What will become of me
I have an important exam trial next month. One that will show if I do better than my mid year exam, and one that is the sign that the awaited most important exam of all my high school years is nearing.
Like most students, I hate school. I hate exams. I hate homework. But this is reality, so these things exist and therefore I, as a fellow surviving dying being need to endure tortures for years. Everything is, so I should not complain about my life.
Since it's normal anyway.
The frustration from studying, the high pressure parents and teachers force onto students, the lack of free time for individual activities which are consumed by heavy homework; all of this are normal by society's standard.
What is my point? I don't know. When the weekday arrives everything will still be the same. The stress. The suppressed inner desire.
To tell us students that school are supposed to be stressful is not helpful at all. It doesn't make us study more than we are now. I don't understand what make they think a pressure environment aids in making the students do more just to survive in their expectations.
'It's school, of course it's not easy.'
'Of course you are stress! Nobody won't be stressful in school.'
My teachers, not all, but some always repeat sentences with meaning around those lines. It's.. I don't know. Why no adult question this rule? Is this the school that they want every students to have when they finished school?
No adult, I swear, no one give students advice other than to ace the school and get a good work. Yes, it's important, and yes, that's why we are going to school, but are they expecting us to get good results with a system as such?
How? How in the bloody hell they think we can study with so much pressure and earn the marks that they think are good?
Those words discourage students, at least, they are for me. It doesn't make me work harder so I can pass through walls of stress and get to a higher education place. It makes me want to give up, because this kind of system is not something I like.
I avoid the things that I hate. I only do something if I want to, so if I refuse to do it, then I don't do it. Pressure is never a thing I can handle, and I will go away as far as I can from something which can lead me to be stressed.
I know, one voice doesn't matter. One failure doesn't equal to one success. I am not that important to school too.
But I know there are students out there like me. Those that are crying over their low grades and thinking they are stupid. Those that think they are useless because they are only on the top five ranking, not the first one.
Unfortunately I'm more similar to the latter statement.

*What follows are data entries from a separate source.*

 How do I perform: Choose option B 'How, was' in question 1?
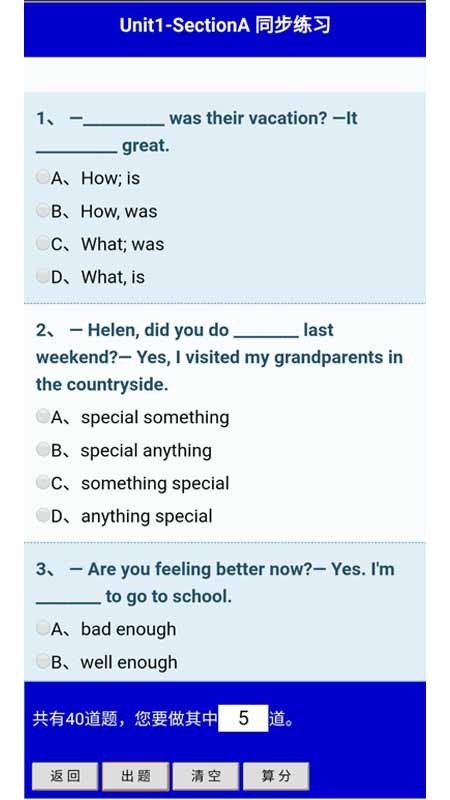click(x=43, y=210)
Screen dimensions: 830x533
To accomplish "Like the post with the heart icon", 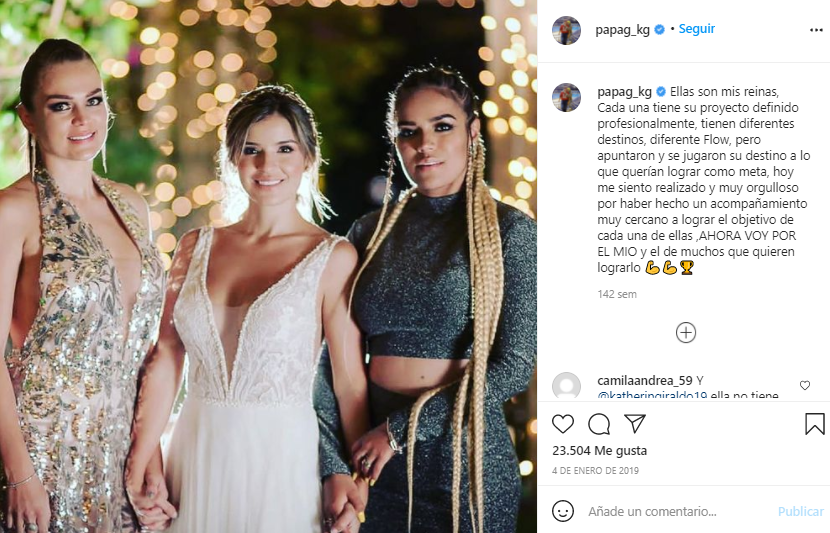I will tap(563, 424).
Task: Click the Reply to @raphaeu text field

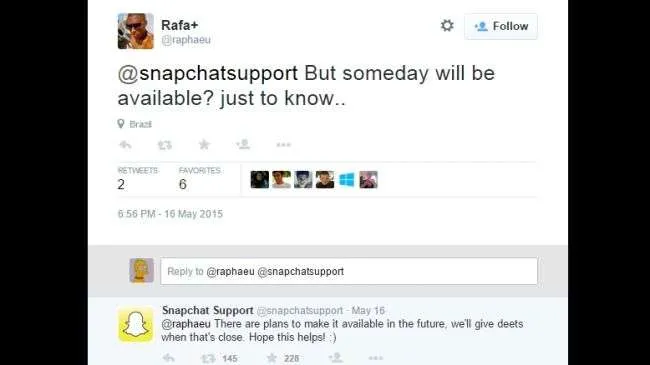Action: coord(349,271)
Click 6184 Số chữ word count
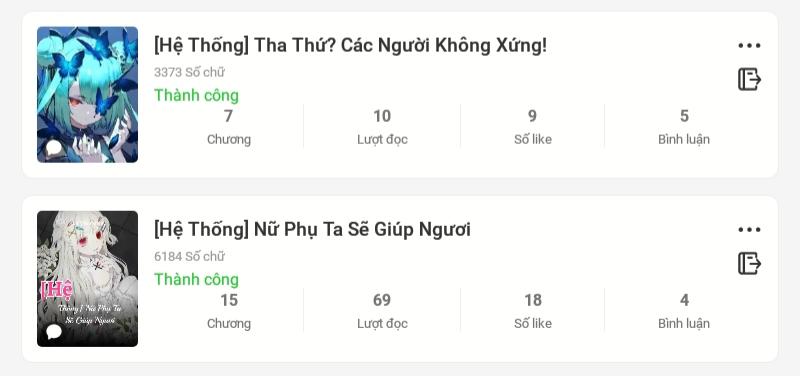Image resolution: width=800 pixels, height=376 pixels. click(x=189, y=257)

Where am I getting to, I wonder?
My course work is still not done, I haven't start any single homework yet, and I have a test for Physic this Sunday.

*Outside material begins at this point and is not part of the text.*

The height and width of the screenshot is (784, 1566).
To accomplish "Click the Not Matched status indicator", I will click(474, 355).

I lost my motivation since the start of this week, which mark the end of my holiday in my hometown. The difference in environment of the place I am currently live in, and my hometown is big.
I'm free from stress in my hometown, because the school is far away from me, so I I get no stress.
But here, here is where the source of my stress is. I can be relax anymore, because pressure is just everywhere.
This is no good, because I need my spirit to get me to study. I know, you call it laziness, and yes, I'm a big lazy proscratinator and nobody can deny that.
But I don't want to study.
I don't want to study yet I want to have a good grade. Stupid, right?
Why do you think you can have a good grade if you don't put efforts to achieve it?
I blame my lack of interest in the subjects for my zero effort. I blame my brain that can't memorize facts well for my unsatisfying marks. I blame my own self for what is me.
Of course I can't get excellent grade if I'm being like this.
Of course it is the students fault for not following teachers' advice and not doing homework that they have disgracing results.
Of course.
And of course the teachers enforce the vitality to more school works and additional classes for a solution to this problem.
This blog is getting to it's end, yet I still don't know what's my point is. I just don't understand. There's so much I don't understand that I want to question.